WHAT NEEDS TO BE DONE => Copy nothing but the lines from the one containing "Switch to hourly view with 毎正時" through the last line of the records, repeated exactly and without pictures.

MATERIAL FOR THE TASK =>
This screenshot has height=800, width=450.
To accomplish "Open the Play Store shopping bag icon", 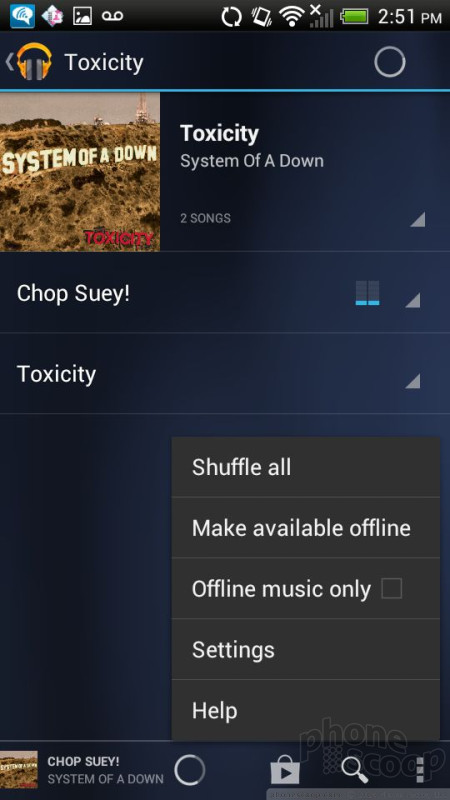I will (285, 769).
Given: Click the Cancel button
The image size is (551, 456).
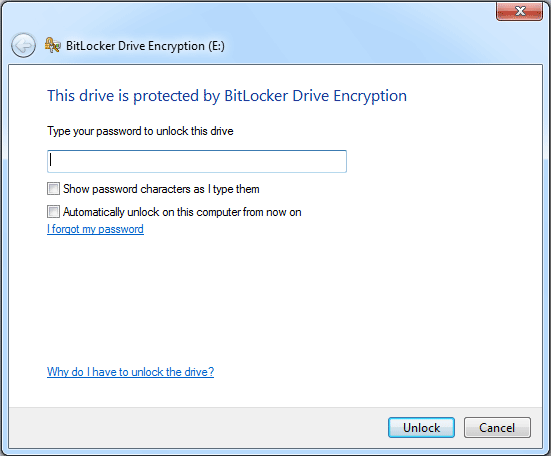Looking at the screenshot, I should click(497, 428).
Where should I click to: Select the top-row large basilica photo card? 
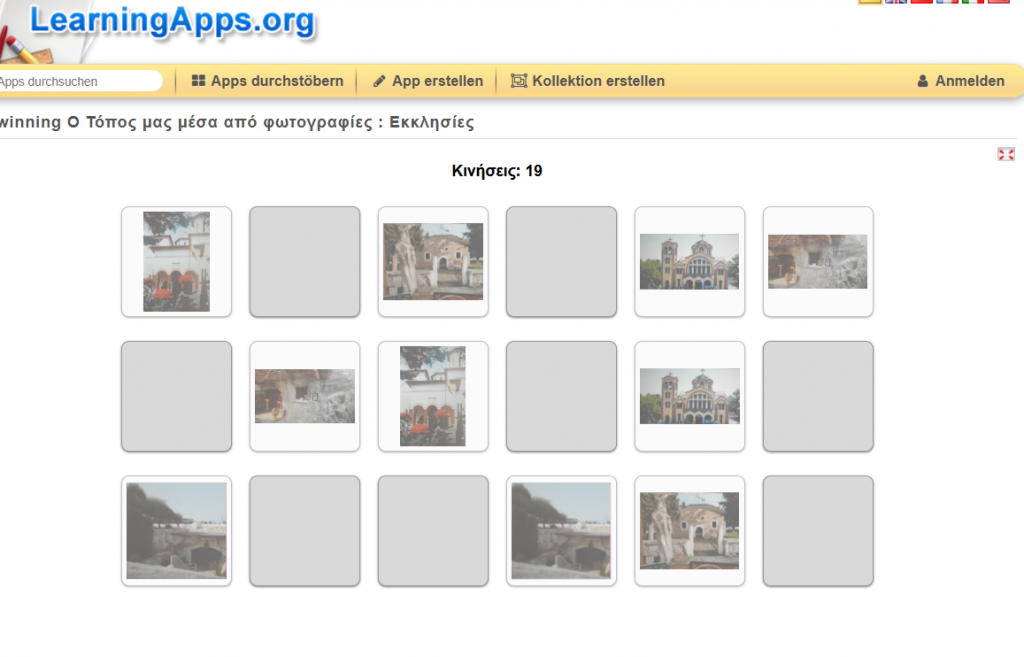pyautogui.click(x=689, y=262)
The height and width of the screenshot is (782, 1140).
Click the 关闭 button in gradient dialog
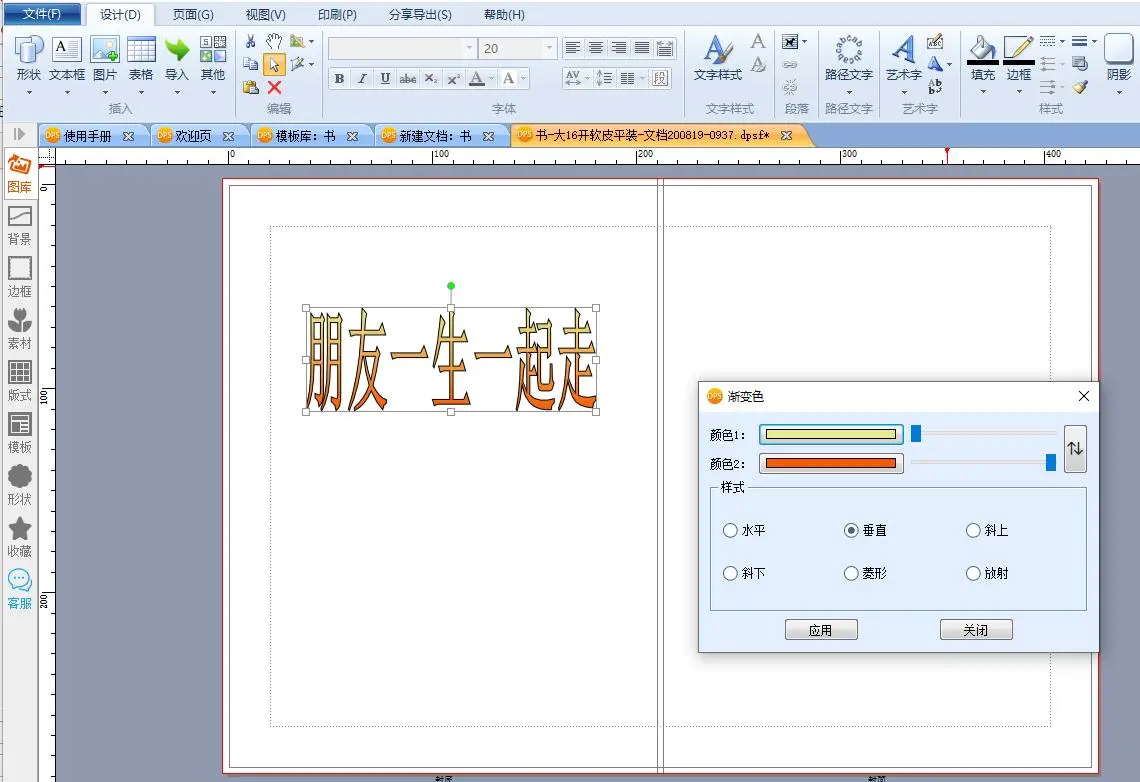pyautogui.click(x=975, y=631)
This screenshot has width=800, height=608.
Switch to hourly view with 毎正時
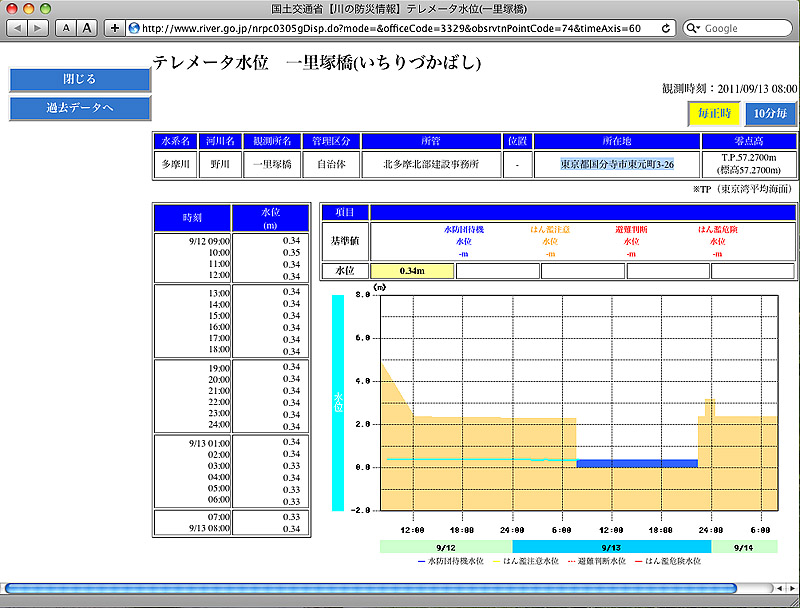click(x=714, y=114)
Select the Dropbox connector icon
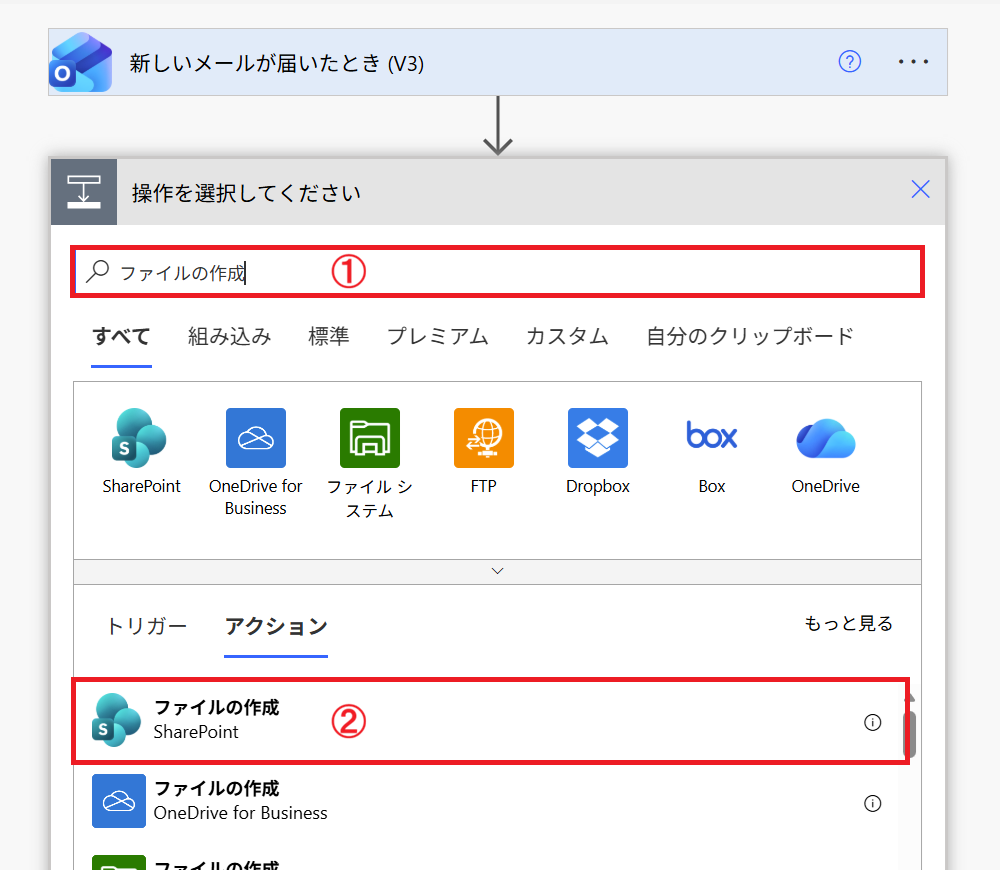 pos(597,437)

EXERCISE RESPONSE =>
Switch to hourly view with 毎正時
click(x=714, y=114)
Select the Dropbox connector icon
 pos(597,437)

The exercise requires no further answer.